# New app for anxiety?



## TLSpot (Feb 2, 2020)

I was told there’s a new app for anxiety that Target is including in benefits this year. Anyone know what it’s called or anything about it?


----------



## Hardlinesmaster (Feb 2, 2020)

It’s called daylight.








						Upcoming Benefits Enrollment
					

FYI, timelines, if you're enrolling or re-enrolling for benefits: Feb. 3–11, 2020                                           Exempt team members Hourly team members at Headquarters, RGD offices and Region 100 & 200 Stores                    Feb. 13–21, 2020 Hourly team members at Region 300 & 400...




					www.thebreakroom.org


----------



## loser girl (Feb 2, 2020)

I haven't seen or received anything about reenrollment and ours starts tomorrow.  What is the average hours you need to qualify?  Our HR hides in her office or the SD's office all day.


----------



## JAShands (Feb 2, 2020)

For partial benefits you need to average 19.5+ hours/week, for full benefits you need to average 2.5+ hours/week. Regardless of how often you work all TMs qualify for 5 free visits for mental health, just reach out to TMLR and they’ll let you know who in your area is participating. There should be leaflets about this in your breakroom on the red board with safety posters and job openings.

**AVAILABLE DATA**
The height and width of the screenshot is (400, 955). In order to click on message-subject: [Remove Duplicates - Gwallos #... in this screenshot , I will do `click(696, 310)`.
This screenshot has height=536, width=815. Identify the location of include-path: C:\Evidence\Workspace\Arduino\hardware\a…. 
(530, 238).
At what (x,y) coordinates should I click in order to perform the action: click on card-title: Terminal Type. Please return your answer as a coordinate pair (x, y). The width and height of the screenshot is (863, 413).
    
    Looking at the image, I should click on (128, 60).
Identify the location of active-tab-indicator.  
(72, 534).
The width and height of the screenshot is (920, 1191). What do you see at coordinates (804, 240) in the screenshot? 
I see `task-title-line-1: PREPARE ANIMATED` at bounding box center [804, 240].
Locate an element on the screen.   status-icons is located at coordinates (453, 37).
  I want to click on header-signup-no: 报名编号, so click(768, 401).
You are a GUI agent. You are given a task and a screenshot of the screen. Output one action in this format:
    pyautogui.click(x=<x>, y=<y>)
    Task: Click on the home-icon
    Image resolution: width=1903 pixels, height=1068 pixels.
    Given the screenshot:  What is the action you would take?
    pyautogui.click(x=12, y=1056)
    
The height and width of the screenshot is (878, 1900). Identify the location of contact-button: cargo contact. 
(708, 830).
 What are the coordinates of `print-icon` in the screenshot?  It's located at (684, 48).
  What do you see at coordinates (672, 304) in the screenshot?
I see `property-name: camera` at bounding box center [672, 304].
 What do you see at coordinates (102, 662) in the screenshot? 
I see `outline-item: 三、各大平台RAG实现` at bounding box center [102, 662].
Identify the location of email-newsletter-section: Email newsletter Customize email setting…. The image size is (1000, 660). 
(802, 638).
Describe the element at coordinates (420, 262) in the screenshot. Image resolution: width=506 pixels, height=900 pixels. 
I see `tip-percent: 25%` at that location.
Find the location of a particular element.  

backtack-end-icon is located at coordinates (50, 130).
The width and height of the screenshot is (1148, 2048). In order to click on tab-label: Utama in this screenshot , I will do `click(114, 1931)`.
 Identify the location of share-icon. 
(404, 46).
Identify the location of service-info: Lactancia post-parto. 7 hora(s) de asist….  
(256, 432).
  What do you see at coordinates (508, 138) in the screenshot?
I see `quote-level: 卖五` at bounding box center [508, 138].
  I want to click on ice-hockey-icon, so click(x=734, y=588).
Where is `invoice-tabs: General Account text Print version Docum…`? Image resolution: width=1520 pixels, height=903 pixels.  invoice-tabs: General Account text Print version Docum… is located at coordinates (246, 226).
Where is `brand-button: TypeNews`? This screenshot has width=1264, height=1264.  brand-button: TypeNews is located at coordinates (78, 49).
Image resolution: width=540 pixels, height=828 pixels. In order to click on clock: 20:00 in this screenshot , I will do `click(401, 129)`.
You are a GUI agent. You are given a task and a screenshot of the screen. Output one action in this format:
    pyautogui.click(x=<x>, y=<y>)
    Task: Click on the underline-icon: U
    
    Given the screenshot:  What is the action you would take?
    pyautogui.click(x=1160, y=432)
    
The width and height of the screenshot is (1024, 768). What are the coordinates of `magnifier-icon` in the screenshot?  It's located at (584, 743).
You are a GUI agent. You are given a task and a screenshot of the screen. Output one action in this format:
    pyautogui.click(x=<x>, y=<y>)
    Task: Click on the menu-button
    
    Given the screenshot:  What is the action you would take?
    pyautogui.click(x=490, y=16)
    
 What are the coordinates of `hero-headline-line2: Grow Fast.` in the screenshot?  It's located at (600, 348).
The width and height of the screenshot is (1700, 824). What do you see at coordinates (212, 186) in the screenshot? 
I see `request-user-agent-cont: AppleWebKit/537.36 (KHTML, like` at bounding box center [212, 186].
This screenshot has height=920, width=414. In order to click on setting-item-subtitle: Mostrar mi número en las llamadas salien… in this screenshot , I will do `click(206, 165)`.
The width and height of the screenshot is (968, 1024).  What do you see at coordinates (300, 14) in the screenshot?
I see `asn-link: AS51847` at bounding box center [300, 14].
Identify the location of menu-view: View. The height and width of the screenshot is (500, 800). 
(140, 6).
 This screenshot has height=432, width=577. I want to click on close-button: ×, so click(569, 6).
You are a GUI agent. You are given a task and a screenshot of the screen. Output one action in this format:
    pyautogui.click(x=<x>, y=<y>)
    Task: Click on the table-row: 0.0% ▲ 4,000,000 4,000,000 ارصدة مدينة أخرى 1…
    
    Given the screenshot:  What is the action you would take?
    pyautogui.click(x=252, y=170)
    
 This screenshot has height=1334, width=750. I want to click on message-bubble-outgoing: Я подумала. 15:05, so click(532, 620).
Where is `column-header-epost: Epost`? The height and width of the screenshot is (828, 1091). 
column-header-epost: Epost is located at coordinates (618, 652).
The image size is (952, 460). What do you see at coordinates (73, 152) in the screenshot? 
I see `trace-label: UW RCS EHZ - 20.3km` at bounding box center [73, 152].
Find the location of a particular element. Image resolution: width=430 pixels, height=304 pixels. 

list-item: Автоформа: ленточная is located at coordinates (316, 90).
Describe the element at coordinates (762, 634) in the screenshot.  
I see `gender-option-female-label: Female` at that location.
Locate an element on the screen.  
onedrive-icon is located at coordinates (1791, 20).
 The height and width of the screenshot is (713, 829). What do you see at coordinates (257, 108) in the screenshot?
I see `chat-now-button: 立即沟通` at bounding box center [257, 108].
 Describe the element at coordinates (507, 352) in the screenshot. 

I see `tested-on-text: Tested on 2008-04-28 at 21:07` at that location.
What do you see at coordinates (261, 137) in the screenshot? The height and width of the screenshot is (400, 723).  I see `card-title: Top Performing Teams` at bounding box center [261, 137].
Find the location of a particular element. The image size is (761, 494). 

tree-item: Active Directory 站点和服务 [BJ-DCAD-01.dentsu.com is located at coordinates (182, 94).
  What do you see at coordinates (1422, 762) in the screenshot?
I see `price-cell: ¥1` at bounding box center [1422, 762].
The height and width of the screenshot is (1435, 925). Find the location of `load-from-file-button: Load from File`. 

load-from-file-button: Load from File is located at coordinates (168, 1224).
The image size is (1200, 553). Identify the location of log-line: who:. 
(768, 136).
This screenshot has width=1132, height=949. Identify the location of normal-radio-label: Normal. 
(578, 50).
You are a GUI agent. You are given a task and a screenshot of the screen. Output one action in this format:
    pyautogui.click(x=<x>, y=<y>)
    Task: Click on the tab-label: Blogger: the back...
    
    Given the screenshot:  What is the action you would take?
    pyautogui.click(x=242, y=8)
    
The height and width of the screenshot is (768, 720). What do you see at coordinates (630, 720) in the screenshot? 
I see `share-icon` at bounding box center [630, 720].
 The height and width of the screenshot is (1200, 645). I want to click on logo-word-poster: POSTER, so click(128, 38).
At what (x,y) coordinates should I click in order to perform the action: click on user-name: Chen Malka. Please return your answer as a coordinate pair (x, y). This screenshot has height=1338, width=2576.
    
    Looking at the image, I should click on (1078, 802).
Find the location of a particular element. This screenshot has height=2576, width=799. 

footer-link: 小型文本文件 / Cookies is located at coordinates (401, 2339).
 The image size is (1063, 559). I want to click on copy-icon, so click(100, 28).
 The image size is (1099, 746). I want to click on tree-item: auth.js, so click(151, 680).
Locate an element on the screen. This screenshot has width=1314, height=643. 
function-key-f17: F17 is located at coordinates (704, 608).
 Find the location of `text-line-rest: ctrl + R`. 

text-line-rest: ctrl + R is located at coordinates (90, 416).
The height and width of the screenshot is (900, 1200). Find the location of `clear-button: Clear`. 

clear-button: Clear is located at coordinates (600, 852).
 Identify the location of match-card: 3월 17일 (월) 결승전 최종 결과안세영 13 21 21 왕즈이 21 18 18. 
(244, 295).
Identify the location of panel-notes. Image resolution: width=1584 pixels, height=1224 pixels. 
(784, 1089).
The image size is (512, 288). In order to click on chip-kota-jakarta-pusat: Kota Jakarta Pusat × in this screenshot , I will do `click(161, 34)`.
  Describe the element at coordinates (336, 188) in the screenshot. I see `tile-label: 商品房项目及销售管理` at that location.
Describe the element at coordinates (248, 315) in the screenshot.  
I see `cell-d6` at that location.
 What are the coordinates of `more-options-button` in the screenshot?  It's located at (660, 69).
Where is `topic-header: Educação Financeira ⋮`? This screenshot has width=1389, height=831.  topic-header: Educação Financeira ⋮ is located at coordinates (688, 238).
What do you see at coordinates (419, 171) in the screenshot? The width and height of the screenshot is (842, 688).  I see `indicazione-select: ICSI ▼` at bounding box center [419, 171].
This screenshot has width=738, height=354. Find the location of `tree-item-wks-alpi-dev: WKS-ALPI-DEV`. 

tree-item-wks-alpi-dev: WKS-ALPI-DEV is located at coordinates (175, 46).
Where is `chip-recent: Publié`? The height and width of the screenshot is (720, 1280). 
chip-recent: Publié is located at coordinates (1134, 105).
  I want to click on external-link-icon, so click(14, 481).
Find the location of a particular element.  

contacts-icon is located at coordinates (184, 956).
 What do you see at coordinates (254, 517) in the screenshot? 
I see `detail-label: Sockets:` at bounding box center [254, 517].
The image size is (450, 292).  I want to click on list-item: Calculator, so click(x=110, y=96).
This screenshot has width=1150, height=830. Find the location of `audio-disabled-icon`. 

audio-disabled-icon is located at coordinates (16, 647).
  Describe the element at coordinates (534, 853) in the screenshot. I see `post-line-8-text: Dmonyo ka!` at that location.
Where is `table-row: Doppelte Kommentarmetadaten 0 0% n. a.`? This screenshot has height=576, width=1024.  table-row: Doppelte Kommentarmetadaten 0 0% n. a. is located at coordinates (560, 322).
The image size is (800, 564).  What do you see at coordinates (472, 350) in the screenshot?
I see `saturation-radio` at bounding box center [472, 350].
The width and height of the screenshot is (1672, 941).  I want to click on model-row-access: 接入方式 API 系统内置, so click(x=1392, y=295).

**ACTIVITIES**
1/ Change "benefits" to "perks" in the stretch of the forum thread about the anxiety app from "## TLSpot (Feb" through "It’s called daylight.", and write out that stretch.
2/ Write what comes next in the forum thread about the anxiety app, starting after its last sentence.

**TASK ANSWERS**
1/
## TLSpot (Feb 2, 2020)

I was told there’s a new app for anxiety that Target is including in perks this year. Anyone know what it’s called or anything about it?


----------



## Hardlinesmaster (Feb 2, 2020)

It’s called daylight.

2/
You can see your average on top of any paystub. They update once a month.

Basically you’ll know what you qualify for when you log on and your options are right in front of you.


----------



## redeye58 (Feb 2, 2020)

JAShands said:


> for full benefits you need to average 2.5+ hours/week.


Wait....wut?


----------



## Hardlinesmaster (Feb 3, 2020)

redeye58 said:


> Wait....wut?


29.5 hours for full benefits. @JAShands


----------



## can't touch this (Feb 3, 2020)

I believe we call that "money" in the biz


----------



## JAShands (Feb 3, 2020)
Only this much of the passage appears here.